Si chiama Michael Peterson. Ma come nome d’arte ha scelto quello di Charles Bronson, il giustiziere della notte. Anche se a lui piaceva più Charlton Heston (però gli hanno detto che era fuori moda). È il detenuto più famoso e violento del Regno Unito. Esiste veramente, come Vallanzasca. Solo che, fuori dalle sbarre, non ha combinato granchè. La sua “gloria” è tutta legata alla prigione. Dove fa sfracelli. È nato nel 1952 e ha passato 34 anni in galera, quasi tutti in isolamento. Perché mena come un fabbro. Minaccia. Sequestra le guardie.
La ragione? Come dice lui stesso (interpretato da Tom Hardy) nell’ottimo Bronson dell’ottimo Nicolas Winding Refn – ora che ha vinto il premio per la miglior regia a Cannes per Drive forse il suo talento danese non resterà più per pochi intimi – perché voleva diventare famoso. Sapeva di avere una vocazione, ma non sapeva quale. Da piccolo aveva “genitori decenti”. Quando ha iniziato a lavorare “non era poi così male”. Il matrimonio? “Non facevamo una brutta vita per una coppia del ceto medio”. Ma “non ti danno una stella nella Walk of Fame senza un po’ di sofferenza in cambio”. Ed ecco, quindi, che l’obiettivo della vita di Peterson-Bronson è essere lui stesso un’opera d’arte. La materia prima “dell’opera” è fatta di violenza e auto-rappresentazione. Sangue e messa in scena: due volti della stessa medaglia. Per “creare” a intensità estreme, lui deve stare in carcere. Solo dentro a una costrizione assoluta, all’interno di un limite quasi totale, emergono infatti gli istinti più forti di Peterson-Bronson. Che nel film si rivolge a un pubblico immaginario, su un palcoscenico immaginario, truccato da clown o con la faccia divisa a metà, con mimica teatrale.
Lui, che per davvero dipinge, che per davvero ha scritto Solitary fitness su come mantenersi attivi, ha anche per davvero “un suo pubblico”. Per gli italiani è uno sconosciuto, ma per i sudditi di sua Maestà è una celebrità. Su di lui sono stati scritti libri, articoli, girati reportage. Forse anche per questo Bronson, pur raccontando succintamente i fatti, essendo di produzione inglese, non si sofferma molto sulla trama ma lavora – come il suo protagonista – sulla costruzione di un’estetica perfetta. Su quadri visivi artificiosi e allo stesso tempo essenzialmente veri. La regia vuole esprimere il personaggio e il suo demone. La macchina da presa è ariosa, fa ampio uso di carrellate, la fotografia si nutre di colori nitidi, di grandangoli, le inquadrature sono curate in ogni minimo dettaglio, ma soprattutto il regista opta per un’eleganza fin de siècle nell’intera messa in scena.

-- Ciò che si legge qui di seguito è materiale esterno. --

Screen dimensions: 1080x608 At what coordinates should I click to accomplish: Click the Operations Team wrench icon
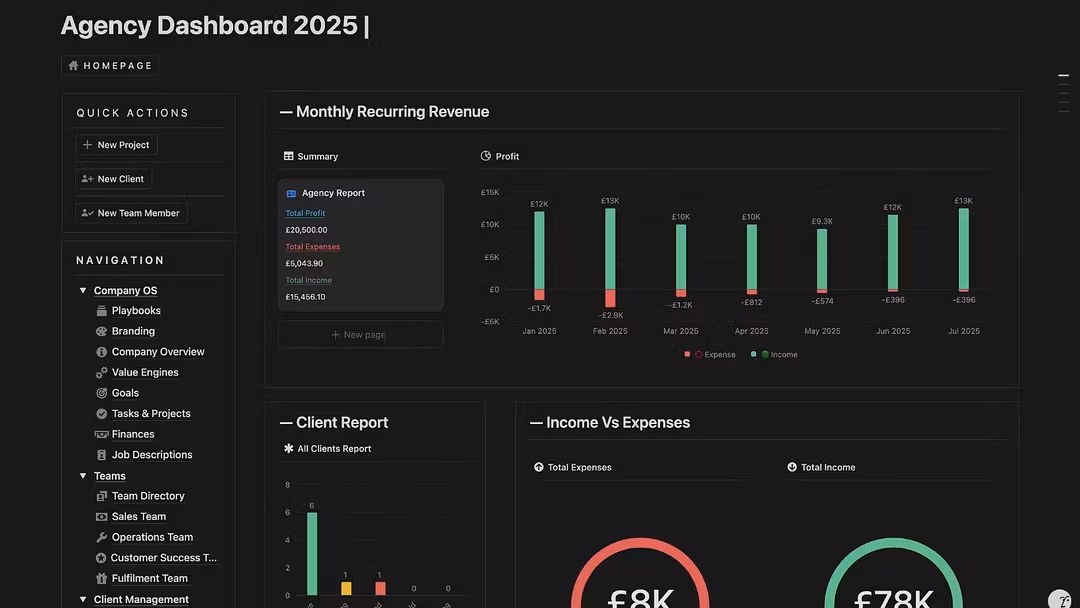coord(101,537)
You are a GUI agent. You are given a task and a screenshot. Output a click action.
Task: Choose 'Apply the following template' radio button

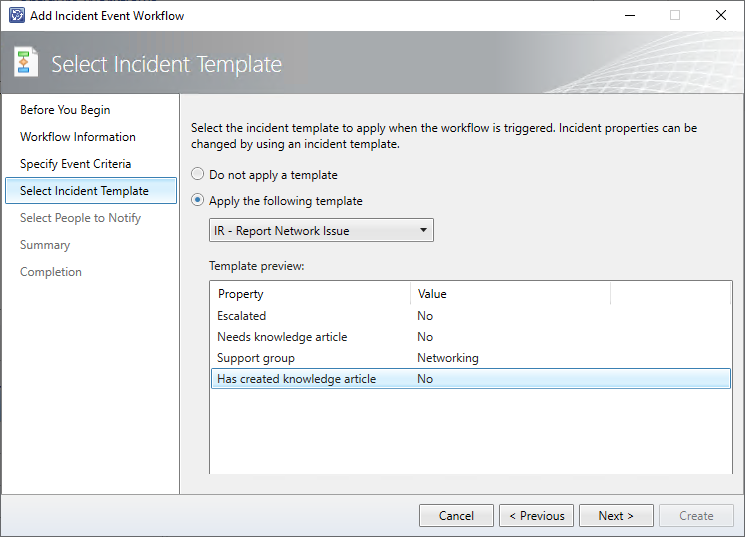[x=198, y=201]
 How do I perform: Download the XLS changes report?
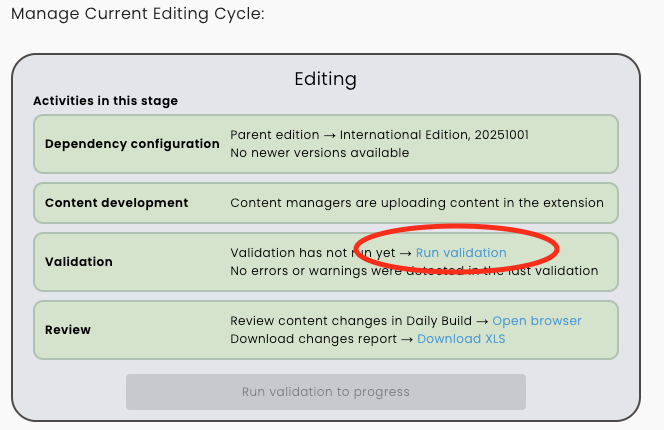[x=461, y=339]
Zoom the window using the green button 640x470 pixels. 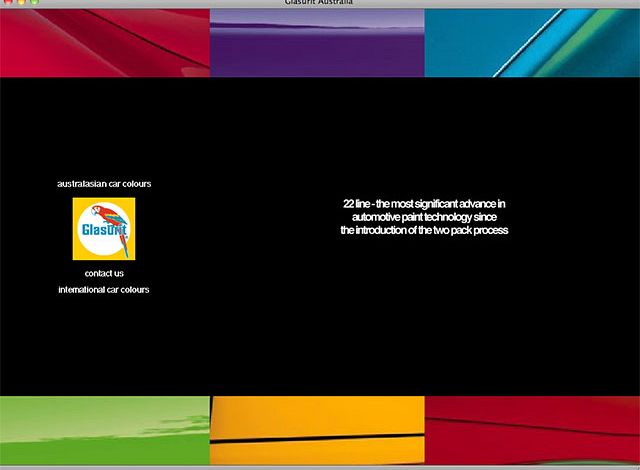(x=35, y=3)
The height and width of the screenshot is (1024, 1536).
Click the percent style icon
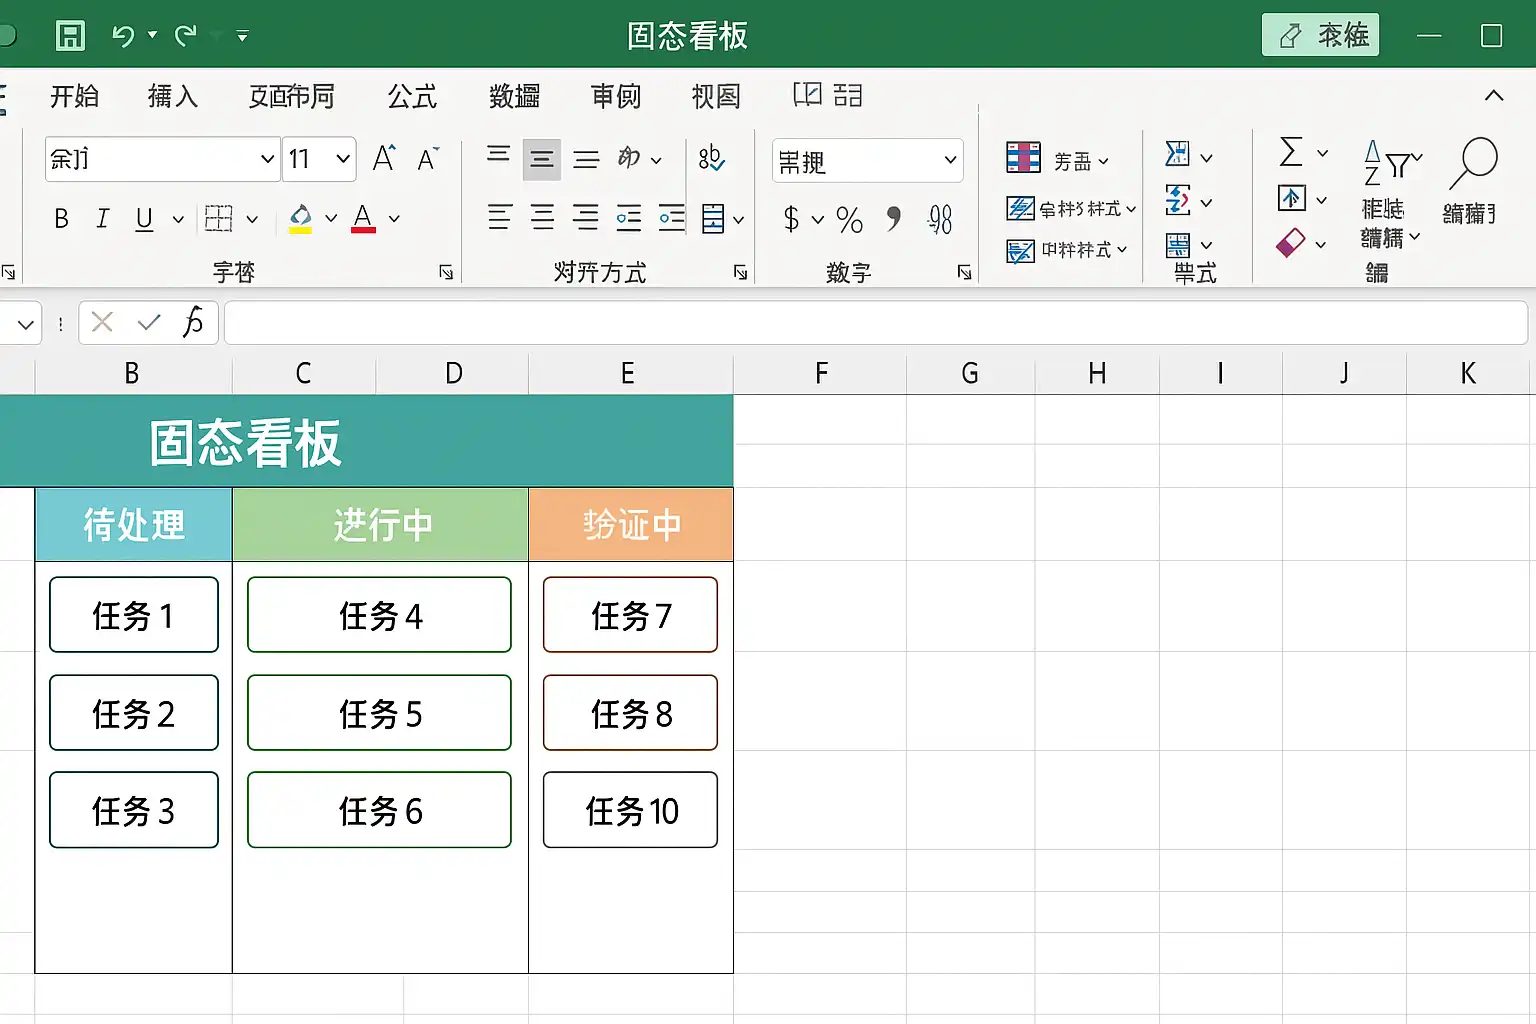(x=849, y=219)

Scelta sottolineata inequivocabilmente dalla musica, quella della grande opera: Verdi, Puccini, Wagner.
Non ti prende per mano, Bronson: chi cerca un plot classico e tanta azione può guardare altrove. Per raccontare un personaggio che ha il bisogno (nichilista ma titanico) di trovare un ostacolo insormontabile (la galera) per esistere, Winding Refn si ricollega a un immaginario tardo romantico. Quando l’idea di “individuo” si consolidava e iniettava nella storia la sostanza della contemporaneità. Questo film sulla disperazione umana e sulla ricerca di unicità, è tessuto su immagini lontanissime da canoni correnti. Per questo Bronson sembra il punto zero di quello che siamo tutti. Per questo sono ancora più divertenti i tanti rimandi ad Arancia Meccanica (1972), dove Kubrick creava un mondo futuribile per trasporre domande eterne. È divertente, poi, constatare che quando Alex usciva di galera i suoi genitori lo avevano disconosciuto. Mentre qui, in una citazione densa di ironia, quando Michael esce (ma solo per un attimo, perché fuori dalla prigione la sua vita non è niente e lui non è niente, quindi vede bene di tornarci in fretta), i suoi genitori sono quasi orgogliosi. È diventato qualcosa. Ha preso forma. Ha espresso la sua vocazione amorale e trovato riconoscimento. Un film da vedere.